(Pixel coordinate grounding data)
+--
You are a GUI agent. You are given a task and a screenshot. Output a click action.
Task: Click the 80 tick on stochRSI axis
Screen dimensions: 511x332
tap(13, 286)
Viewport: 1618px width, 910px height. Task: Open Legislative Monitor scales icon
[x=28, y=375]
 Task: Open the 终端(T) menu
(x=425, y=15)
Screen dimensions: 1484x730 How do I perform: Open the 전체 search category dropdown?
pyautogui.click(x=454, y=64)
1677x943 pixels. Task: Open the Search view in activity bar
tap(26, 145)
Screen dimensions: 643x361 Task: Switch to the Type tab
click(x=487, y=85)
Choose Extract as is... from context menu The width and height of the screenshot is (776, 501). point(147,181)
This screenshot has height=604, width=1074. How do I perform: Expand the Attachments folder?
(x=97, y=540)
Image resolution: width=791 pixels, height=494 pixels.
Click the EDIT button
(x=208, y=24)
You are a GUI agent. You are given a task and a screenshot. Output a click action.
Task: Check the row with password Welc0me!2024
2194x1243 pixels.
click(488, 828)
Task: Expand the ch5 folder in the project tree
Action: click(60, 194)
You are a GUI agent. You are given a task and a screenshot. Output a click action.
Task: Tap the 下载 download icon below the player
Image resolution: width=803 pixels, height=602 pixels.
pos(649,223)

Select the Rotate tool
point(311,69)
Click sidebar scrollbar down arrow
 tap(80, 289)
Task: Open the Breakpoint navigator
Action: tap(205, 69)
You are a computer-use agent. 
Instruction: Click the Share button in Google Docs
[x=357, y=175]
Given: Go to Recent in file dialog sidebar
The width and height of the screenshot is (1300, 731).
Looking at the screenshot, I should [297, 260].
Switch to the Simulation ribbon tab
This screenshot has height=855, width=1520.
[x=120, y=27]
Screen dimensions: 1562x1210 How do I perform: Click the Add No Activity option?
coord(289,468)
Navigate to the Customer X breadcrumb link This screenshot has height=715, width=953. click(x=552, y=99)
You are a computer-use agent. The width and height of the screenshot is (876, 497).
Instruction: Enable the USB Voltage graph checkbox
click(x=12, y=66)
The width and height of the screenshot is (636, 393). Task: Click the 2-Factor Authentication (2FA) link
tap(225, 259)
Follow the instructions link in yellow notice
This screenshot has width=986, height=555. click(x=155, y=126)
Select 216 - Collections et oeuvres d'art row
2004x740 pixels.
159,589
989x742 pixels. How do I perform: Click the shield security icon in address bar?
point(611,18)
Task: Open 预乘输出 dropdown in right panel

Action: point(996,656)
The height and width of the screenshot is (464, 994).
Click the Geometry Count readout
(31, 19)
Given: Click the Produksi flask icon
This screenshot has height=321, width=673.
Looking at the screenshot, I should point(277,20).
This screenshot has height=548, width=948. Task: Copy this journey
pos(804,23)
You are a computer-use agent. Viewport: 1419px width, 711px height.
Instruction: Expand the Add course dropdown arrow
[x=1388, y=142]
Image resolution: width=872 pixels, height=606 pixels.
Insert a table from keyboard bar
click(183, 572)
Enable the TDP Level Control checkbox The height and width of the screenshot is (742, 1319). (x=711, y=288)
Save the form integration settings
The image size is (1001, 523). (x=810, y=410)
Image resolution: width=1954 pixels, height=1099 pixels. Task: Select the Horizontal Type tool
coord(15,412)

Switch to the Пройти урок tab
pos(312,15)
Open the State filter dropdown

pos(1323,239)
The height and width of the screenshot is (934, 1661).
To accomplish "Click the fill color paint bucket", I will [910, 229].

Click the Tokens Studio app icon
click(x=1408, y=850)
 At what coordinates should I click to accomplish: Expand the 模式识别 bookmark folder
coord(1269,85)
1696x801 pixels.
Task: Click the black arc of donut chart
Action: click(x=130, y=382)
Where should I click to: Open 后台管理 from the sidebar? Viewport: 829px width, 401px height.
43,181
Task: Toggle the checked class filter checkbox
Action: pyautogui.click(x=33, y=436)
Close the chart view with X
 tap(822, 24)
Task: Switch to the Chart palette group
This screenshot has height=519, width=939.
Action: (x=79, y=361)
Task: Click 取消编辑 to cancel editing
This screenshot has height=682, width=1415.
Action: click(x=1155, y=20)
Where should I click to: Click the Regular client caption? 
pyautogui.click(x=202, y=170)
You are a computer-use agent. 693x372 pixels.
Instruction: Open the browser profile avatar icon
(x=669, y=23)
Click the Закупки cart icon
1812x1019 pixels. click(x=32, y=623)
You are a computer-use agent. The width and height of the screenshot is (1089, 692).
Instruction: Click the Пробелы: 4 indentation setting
+--
The answer consists of the lines above that include the word "computer", each copied exactly.

▶ [Task solution]:
You are a computer-use agent. 
You are a computer-use agent. The width and height of the screenshot is (876, 497).
You are a computer-use agent. Viewport: 1419px width, 711px height.
You are a computer-use agent. 693x372 pixels.
You are a computer-use agent. The width and height of the screenshot is (1089, 692).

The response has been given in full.